5 razones poderosas para conservar tu apellido de soltera

Aunque es una tradición en Estados Unidos y en otros países, adquirir el apellido de tu esposo después del matrimonio, algunas mujeres están optando por no hacerlo. La razón es simple: no quieren perder su identidad.


Y es que, como explica, Elizabeth Seward, en el artículo ‘Why I didn´t take my husband´s last name’, lo que le parecía inconcebible después de casarse, era la idea de tener que cambiar su identidad por una tradición. “He trabajado muy duro durante estos años para obtener el éxito y las experiencias que están ligadas a mi nombre. Mis amigos, mis colegas y mis conocidos me conocen por mi nombre. Y yo me conozco también por mi nombre”, argumenta Seward en su artículo.

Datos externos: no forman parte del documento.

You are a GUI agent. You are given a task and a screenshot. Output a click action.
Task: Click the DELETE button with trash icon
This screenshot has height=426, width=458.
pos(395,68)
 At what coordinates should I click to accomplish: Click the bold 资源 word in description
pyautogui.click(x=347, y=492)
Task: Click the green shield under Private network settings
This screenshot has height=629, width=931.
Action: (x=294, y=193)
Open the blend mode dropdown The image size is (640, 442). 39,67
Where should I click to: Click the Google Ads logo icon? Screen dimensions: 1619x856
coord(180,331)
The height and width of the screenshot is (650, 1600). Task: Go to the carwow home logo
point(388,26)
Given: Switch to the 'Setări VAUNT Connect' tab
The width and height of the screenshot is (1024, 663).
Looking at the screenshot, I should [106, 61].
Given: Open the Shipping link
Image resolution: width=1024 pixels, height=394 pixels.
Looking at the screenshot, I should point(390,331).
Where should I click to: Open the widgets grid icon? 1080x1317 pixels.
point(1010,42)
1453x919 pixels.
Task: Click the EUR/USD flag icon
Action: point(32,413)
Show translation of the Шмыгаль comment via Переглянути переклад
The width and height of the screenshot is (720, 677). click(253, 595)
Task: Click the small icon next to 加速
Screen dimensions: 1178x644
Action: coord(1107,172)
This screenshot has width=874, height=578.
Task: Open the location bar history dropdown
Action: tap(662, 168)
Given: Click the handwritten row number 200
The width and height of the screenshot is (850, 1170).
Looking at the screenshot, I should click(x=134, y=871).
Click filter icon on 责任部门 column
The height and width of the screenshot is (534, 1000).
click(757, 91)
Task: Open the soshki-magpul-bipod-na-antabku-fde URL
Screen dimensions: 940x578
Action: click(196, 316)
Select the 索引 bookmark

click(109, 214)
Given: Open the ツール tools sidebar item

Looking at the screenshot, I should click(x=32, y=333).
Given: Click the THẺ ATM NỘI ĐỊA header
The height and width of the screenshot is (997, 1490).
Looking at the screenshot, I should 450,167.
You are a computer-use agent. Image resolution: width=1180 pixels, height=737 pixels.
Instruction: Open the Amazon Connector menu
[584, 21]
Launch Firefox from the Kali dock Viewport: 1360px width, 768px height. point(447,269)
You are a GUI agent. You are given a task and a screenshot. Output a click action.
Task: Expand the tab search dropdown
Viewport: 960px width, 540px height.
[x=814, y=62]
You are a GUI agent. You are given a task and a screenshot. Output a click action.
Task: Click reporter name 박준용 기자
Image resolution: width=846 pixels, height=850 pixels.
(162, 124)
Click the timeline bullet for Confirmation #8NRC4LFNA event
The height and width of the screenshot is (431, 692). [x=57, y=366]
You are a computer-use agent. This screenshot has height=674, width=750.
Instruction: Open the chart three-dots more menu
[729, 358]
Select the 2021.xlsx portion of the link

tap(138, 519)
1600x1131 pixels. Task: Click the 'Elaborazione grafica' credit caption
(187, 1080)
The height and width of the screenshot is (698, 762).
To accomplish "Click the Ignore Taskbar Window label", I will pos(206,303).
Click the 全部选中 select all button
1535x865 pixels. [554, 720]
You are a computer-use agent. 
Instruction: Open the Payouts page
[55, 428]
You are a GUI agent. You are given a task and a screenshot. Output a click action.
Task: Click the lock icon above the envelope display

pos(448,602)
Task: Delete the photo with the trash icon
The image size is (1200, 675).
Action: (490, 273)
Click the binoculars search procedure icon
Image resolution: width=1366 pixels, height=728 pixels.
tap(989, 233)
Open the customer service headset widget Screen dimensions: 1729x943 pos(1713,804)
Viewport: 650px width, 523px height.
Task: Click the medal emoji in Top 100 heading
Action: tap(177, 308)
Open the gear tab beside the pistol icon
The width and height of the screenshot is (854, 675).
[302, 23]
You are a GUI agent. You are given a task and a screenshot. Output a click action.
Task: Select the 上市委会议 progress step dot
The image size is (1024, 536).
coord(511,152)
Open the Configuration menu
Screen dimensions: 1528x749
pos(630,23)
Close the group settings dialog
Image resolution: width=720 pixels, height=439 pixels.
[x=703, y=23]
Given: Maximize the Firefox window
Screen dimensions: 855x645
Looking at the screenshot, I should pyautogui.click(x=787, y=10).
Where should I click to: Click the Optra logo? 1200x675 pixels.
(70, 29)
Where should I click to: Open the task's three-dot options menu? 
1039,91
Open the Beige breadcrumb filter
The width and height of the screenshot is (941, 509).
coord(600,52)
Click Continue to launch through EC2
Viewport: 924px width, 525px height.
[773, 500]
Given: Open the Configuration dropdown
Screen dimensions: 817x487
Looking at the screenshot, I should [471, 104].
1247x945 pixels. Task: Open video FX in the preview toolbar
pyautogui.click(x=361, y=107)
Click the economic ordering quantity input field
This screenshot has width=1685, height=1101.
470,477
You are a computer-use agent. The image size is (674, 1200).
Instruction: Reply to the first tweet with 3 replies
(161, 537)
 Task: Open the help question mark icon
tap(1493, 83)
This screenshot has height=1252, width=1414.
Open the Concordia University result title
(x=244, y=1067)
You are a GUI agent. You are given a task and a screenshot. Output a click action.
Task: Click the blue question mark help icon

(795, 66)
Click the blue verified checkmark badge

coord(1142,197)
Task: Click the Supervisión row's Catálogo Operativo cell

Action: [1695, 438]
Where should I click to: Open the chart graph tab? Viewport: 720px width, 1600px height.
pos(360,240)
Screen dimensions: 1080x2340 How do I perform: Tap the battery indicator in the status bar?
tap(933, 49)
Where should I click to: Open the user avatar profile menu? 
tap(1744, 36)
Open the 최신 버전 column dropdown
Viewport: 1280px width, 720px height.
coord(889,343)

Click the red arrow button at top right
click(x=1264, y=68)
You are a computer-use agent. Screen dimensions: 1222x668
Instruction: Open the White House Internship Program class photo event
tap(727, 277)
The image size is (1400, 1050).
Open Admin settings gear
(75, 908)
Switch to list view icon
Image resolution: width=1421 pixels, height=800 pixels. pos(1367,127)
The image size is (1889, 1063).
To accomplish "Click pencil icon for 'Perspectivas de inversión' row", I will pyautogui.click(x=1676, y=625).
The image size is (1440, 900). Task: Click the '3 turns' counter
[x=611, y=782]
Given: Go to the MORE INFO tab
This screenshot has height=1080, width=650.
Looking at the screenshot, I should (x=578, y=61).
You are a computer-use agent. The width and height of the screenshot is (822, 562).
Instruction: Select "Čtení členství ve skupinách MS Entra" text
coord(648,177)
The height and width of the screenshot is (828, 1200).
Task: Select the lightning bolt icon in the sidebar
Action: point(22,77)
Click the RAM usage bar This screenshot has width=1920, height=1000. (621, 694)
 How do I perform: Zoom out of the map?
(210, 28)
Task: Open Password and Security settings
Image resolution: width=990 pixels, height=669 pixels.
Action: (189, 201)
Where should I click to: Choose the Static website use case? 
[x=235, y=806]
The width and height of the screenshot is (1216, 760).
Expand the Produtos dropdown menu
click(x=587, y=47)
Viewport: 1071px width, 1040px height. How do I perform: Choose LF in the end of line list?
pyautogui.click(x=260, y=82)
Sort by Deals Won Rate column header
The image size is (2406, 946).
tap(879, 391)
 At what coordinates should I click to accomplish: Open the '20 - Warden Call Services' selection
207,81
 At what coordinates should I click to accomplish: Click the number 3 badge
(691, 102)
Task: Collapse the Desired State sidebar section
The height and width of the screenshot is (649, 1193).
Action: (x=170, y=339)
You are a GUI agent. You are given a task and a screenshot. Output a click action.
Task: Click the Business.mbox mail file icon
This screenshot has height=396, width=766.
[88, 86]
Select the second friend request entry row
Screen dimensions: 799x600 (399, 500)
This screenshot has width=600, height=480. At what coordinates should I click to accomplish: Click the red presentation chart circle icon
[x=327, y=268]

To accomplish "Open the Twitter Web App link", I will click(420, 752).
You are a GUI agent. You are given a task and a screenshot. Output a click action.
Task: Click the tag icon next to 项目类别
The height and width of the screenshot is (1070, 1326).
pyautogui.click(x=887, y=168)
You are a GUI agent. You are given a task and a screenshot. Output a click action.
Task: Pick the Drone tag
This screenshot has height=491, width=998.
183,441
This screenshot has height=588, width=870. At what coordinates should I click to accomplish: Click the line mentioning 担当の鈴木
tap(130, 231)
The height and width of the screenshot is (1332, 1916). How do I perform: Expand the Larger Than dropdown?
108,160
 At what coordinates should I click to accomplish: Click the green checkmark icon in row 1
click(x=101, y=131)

Aunque actualmente solo un 5% de las mujeres deciden no adoptar el apellido de su marido después del matrimonio, David Popenoe, director del National Marriage Project en la Rutgers University en Piscataway, Nueva Jersey; asegura al Wall Street Journal, que el número de mujeres que no quieren cambiar su apellido va en aumento. Incluso, en algunos casos, son los esposos quienes adoptan el nombre de sus esposas.

Si tus convicciones te están haciendo dudar sobre si adquirir o no el apellido de tu esposo, aquí te damos un par de razones para pensarlo dos veces.


1. Tradición familiar. En los países hispanohablantes se acostumbra que los hijos lleven el apellido del padre y de la madre (aunque en Argentina se usa el apellido del padre y en Brasil el de la madre). Siguiendo esta tradición, es probable que tu apellido signifique mucho para ti, pues te gustaría que tus hijos lo llevaran también. Si es así, mejor no lo cambies y habla con tu pareja para que, en caso de tener niños, acuerden poner los dos apellidos.

2. Trámites y más trámites. Cuando adquieres el apellido de tu marido, tienes que cambiar tu pasaporte, tu identificación, tu licencia para conducir y muchos otros más documentos. Si quieres evitar dolores de cabeza y trámites burocráticos, mejor no cambies tu apellido.

3. ¿Qué pasa si se divorcian? En Estados Unidos tienes la opción de conservar el apellido de tu exesposo, recuperar tu apellido de soltera o adquirir uno nuevo. Si decidiste conservar tu apellido desde el inicio, no tendrás que preocuparte por todo este papeleo. Pero si elegiste cambiarlo, podrías enfrentarte a una serie de complicaciones que van desde malentendidos con las agencias de crédito o problemas con tu historial crediticio, como señala un artículo del Wall Street Journal.

4. Te has creado un nombre. El éxito que has tenido en tu carrera, ha hecho que seas reconocida en tu industria. Tu nombre y apellido, son un valioso sello de identidad. Si este es tu caso, ¿para qué adquirir el apellido de tu marido? Mejor, conserva el tuyo y si tienen hijos y quieres que estos también lleven tu apellido, háblalo con tu pareja para que así sea.

5. Tu apellido es parte de ti. Llevas años con tu apellido, tus amigos, colegas y conocidos te conocen así y tu simplemente no te puedes ver con otro apellido que no sea ese. Si esa es tu manera de pensar, lo mejor es que no cedas ante la tradición de cambiarte el apellido, ya que puede que después te arrepientas.